I make a point of reading (or at least considering) the finalists for several book awards. In 2003, I actually managed to read all five finalists for the National Book Award before the winner was announced (The Great Fire, by Shirley Hazzard), but that’s a feat I have never again managed. The Man Booker Prize, awarded to books by writers in Great Britain, Ireland and the British Commonwealth, is a favorite source of provocative reads, and RPL now has copies of all six 2010 finalists.

This year’s winner is The Finkler Question, by Howard Jacobson.
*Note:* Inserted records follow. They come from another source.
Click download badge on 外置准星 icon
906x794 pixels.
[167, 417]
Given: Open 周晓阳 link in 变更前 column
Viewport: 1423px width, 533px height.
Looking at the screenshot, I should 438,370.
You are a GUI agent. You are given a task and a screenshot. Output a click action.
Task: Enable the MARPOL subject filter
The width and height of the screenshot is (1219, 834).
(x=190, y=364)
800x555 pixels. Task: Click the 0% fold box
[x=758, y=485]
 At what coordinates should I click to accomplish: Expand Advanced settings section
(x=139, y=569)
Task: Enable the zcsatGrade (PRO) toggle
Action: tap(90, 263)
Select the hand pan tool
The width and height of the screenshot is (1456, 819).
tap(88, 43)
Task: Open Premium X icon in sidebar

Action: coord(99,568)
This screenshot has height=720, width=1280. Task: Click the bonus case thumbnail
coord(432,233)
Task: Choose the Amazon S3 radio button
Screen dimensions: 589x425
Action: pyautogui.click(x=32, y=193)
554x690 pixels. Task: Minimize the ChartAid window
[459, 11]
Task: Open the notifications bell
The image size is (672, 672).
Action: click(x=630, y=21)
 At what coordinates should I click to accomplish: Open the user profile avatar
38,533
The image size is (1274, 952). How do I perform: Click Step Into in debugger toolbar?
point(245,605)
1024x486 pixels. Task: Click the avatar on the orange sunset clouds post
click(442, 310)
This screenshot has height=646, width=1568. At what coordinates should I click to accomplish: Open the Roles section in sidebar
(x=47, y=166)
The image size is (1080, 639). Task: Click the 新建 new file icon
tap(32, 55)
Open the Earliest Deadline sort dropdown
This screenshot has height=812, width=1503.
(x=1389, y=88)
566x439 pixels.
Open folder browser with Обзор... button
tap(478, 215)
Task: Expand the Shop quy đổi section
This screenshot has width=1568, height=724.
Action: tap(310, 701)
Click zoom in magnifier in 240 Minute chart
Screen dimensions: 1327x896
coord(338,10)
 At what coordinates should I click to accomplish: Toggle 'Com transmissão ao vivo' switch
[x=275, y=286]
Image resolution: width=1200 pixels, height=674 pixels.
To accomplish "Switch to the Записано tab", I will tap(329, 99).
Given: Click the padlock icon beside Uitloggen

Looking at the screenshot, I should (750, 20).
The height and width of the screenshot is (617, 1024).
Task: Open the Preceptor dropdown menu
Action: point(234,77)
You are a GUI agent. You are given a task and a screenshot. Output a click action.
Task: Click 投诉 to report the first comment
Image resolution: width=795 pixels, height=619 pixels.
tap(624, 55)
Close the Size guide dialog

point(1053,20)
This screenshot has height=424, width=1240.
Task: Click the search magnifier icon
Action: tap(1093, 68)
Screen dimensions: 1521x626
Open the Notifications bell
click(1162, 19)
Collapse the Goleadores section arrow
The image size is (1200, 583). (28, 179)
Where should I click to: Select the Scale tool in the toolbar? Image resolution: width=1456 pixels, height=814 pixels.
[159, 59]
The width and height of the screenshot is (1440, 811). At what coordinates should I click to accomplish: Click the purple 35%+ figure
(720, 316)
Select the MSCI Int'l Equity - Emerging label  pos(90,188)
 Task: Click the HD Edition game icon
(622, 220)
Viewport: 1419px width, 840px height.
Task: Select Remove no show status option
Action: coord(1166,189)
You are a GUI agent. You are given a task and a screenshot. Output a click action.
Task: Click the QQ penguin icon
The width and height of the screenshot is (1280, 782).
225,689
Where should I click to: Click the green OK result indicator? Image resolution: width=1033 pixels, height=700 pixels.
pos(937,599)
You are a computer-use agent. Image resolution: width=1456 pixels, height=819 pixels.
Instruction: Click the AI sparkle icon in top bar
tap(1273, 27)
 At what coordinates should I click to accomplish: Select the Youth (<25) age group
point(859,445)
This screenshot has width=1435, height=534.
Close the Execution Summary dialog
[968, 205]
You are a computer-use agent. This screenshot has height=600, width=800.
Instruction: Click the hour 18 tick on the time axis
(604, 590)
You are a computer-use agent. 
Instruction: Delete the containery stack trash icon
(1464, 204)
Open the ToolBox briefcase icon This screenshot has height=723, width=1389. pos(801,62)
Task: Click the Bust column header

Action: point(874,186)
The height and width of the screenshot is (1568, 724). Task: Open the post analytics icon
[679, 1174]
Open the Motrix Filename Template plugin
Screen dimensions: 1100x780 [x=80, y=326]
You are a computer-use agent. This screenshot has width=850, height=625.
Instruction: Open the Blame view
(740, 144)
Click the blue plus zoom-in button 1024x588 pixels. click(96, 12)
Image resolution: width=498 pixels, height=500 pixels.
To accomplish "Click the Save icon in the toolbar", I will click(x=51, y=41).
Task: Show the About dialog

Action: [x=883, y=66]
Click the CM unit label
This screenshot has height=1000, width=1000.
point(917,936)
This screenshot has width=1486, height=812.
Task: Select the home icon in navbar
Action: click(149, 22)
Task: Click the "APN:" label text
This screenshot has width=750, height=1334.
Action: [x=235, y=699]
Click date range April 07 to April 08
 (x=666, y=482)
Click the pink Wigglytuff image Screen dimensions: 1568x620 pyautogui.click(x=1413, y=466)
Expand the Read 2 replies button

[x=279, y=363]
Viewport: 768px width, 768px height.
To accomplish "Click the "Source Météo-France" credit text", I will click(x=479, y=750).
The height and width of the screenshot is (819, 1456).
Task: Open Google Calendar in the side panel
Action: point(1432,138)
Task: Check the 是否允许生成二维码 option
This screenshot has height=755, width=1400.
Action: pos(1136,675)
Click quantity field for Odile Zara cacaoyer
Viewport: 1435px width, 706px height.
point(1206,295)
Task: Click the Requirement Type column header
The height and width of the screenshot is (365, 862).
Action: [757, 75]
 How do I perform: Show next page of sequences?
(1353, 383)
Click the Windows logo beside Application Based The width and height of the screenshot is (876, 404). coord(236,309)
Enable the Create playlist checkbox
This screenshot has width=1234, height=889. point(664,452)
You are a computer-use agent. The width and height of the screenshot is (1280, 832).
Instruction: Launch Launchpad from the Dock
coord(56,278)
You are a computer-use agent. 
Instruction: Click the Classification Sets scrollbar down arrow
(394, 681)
Jacobson has been called the “English Phillip Roth,” but would be preferred to be known as the “Jewish Jane Austen.” First published in the United States in paperback, The Finkler Question is a comic examination of “Jewishness” and the experience of being Jewish in England. I enjoyed his 2008 Kalooki Nights, a dark (very dark) comedy about modern Jews and the legacies of the Holocaust.
Room, by Emma Donoghue, is narrated by a five-year old child who has spent his entire life in the tool shed where he and his mother have been imprisoned by a sexual pervert. I expected it to be depressing at best, but was wonderfully surprised to find it moving and uplifting and even funny. I gobbled it up in one long read.

I am in the middle of C (yes – that’s the entire title), by Tom McCarthy, a post-modern puzzle box of a novel that was favored to win. While I admire McCarthy’s virtuosity, I am still waiting to be engaged by his characters. The other finalists are Australian Peter Carey’s Parrot and Olivier in America (also a National Book Award finalist), a picaresque romp across 18th century America by an unlikely duo; Andrea Levy’s The Long Song, about slavery in 19th century Jamaica; and In a Strange Room from South African Damon Galgut, a three-part tale of ill-fated journeys on three continents, and just in at RPL.

And what about the National Book Award? Has anyone read any of this year's fiction finalists? The winner, announced this week, is Jaimy Gordon's Lord of Misrule.

1 comment:

Ellen said...

I hated "C", loved Parrot & Olivier, am now reading The Long Song.